Wisst ihr, was das wirklich Tragische ist? – Ihr versucht, den Menschen einzureden, dass sie Angst voreinander haben müssten. Ihr versucht, den Menschen wirklich allen Ernstes einzureden, dass sie Angst vor einem Regenbogen haben müssen. Die Menschen in Österreich haben aber nun einmal andere Sorgen: Sie haben Angst, ihre Mieten nicht mehr bezahlen zu können; sie haben Angst, keinen Kassenarzt, keine Kassenärztin mehr zu finden; sie haben Angst, im Alter beispielsweise nicht ausreichend versorgt zu werden. – Das sind die Themen, über die wir hier herinnen jetzt gerade aktuell reden sollten – und nicht über den Wahn, den ihr hier verbreitet. (Beifall bei den Grünen.)
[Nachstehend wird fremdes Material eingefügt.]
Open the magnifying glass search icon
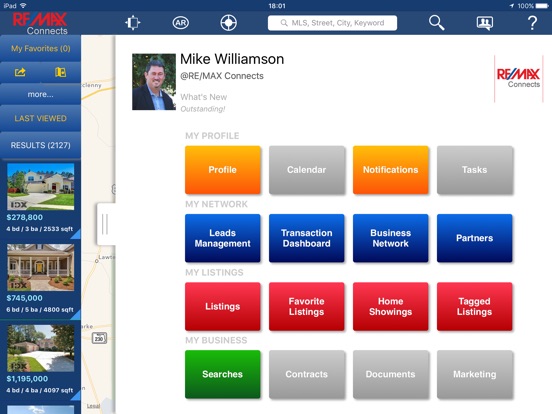Image resolution: width=552 pixels, height=414 pixels. pos(436,23)
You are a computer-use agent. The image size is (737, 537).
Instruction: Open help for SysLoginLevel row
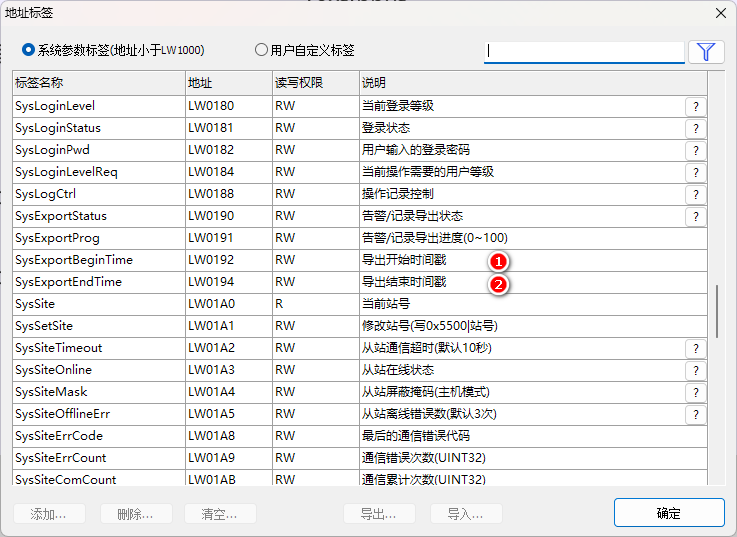click(x=695, y=106)
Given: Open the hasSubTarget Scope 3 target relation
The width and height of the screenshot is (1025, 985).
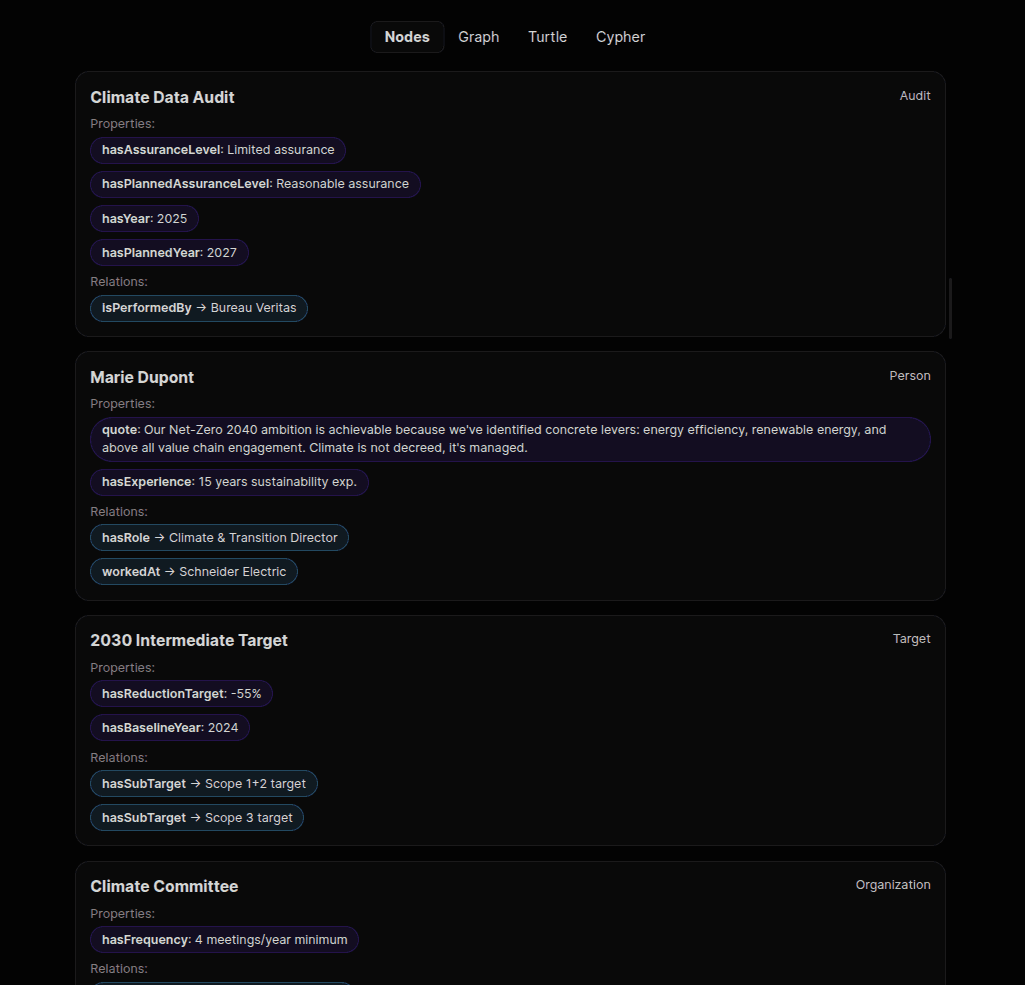Looking at the screenshot, I should pyautogui.click(x=196, y=817).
In diesem Sinn: Die FPÖ spricht ständig über Freiheit, aber offenbar gilt bei euch die Freiheit nur so lange, bis jemand anders lebt, als ihr das aushaltet. Das ist nicht Freiheit, das ist Bevormundung in pseudopatriotischer Verpackung. (Beifall bei den Grünen und bei Abgeordneten der SPÖ.)
15.39
Präsident Dr. Walter Rosenkranz: Zu Wort ist dazu nun niemand mehr gemeldet. Die Debatte ist geschlossen.
Die angezeigte Rede ist noch nicht nach § 52 Abs. 2 GOG-NR autorisiert.